How much sexual violence is there in mainstream movies?

Last week, the UK’s film censorship body, the British Board of Film Classification (BBFC), announced new rules on the depiction of sexual violence on screen.

The BBFC’s certification guidelines are updated every five years after extensive public consultation.  Their most recent study highlighted the public’s worries about seeing sexual violence on the big screen and the “pornification” of modern movies.

The example cited in most of the press was The Duchess, a film which is currently a 12A but which could be upped to a 15 if it were ever re-certified under the new guidelines.  This led me to wonder: how many other films would be affected by the change?

To answer the question and to look into levels of sexual violence on the big screen, I turned to the data.

Warning: It’s worth noting that I’m going to talk in this article about sexual assault, sexual violence and rape in movies.  I will do so as sensitively as possible, but if this is a topic you are uncomfortable with then this may be an article to skip.

How are movies regulated in the UK?

The short answer is that the BBFC awards each movie a certificate.  The slightly longer answer is that the legal responsibility for movie regulation actually falls to the local councils who in turn almost always follow the advice of the BBFC.  The BBFC is a private body but effectively acts as a quasi-public body, with high levels of public engagement, education and transparency.

Anyone can submit their movie, pay the fee (currently £1,002 plus VAT for a two-hour movie) and within a couple of weeks, you will be awarded one of six certificates:

  • U – Universal. Suitable for all
  • PG –Parental Guidance. General viewing, but some scenes may be unsuitable for young children
  • 12A – Suitable for 12 years and over. No one younger than 12 may see a 12A film in a cinema unless accompanied by an adult.  This article is focusing on theatrical movies (i.e. in cinemas) but it’s worth noting that the equivalent rating for videos and VOD releases is simply “12”. The reason for this mismatch is that the BBFC can change their theatrical certificates as they see fit but their video regulations are controlled by an Act of Parliment and so when they introduced the “12A” rating in 2002, the “12” remained for video works.
  • 15 Suitable only for 15 years and over. No one younger than 15 may see a 15 film in a cinema.
  • 18Suitable only for adults. No one younger than 18 may see an 18 film in a cinema.
  • R18To be shown only in specially licensed cinemas, or supplied only in licensed sex shops, and to adults only.  I’m not going to address R18 movies in this article as they are not within my focus of “mainstream” movies.

The 15 certificate is the most commonly awarded, although the 12A certificate has been fast closing the gap due to its increased commercial possibilities (i.e. studios don’t want to miss out on box office income from young teenagers).

What are the reasons behind the certificates?

For each movie they rate, the BBFC provides a short summary of the movie’s sensitive material, entitled ‘BBFC Insight’. In most cases, there is both a short-form Insight which is shown next to the certificate on marketing materials and ahead of the movie, and a longer breakdown on the BBFC website.

For example, for Avengers: Infinity War the short-form guidance says just “Moderate violence, threat” whereas the longer guidance says:

There are frequent scenes of moderate fantasy violence in which various characters with special powers fight each other or battle an army of aliens.

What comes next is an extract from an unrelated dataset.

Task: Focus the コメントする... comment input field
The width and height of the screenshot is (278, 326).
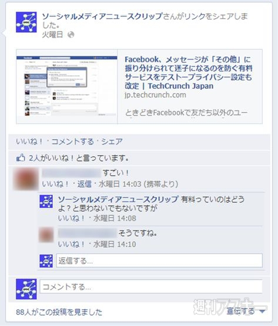Action: click(151, 287)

The violence includes use of shooting with futuristic weapons, punches, kicks and blows from other weaponry. There is a scene in which a character is suspended by wires and pulled apart by a villain trying to extract information from her, but the torture is fantastical. There is a middle finger gesture and incomplete uses of ‘mother–‘ and “chill the f– out”. There are also milder terms such as ‘God’, ‘douche’, ‘shit’, ‘crap’, ‘butt’, ‘bastards’, ‘jerk’, ‘hell’, ‘ass’, ‘damn’, ‘piss’ and ‘screw’.

I took a look at what were the most frequently mentioned areas of concern in BBFC Insight guidance.

Across all movies, bad language is the most commonly mentioned, with 55.9% of BBFC guidance citing it as a contributing factor to the certificate awarded. 45.9% mentioned violence, 35.2% mentioned something sexual, 11.7% mentioned drugs, 10.0% referred to threat and 4.4% mentioned nudity.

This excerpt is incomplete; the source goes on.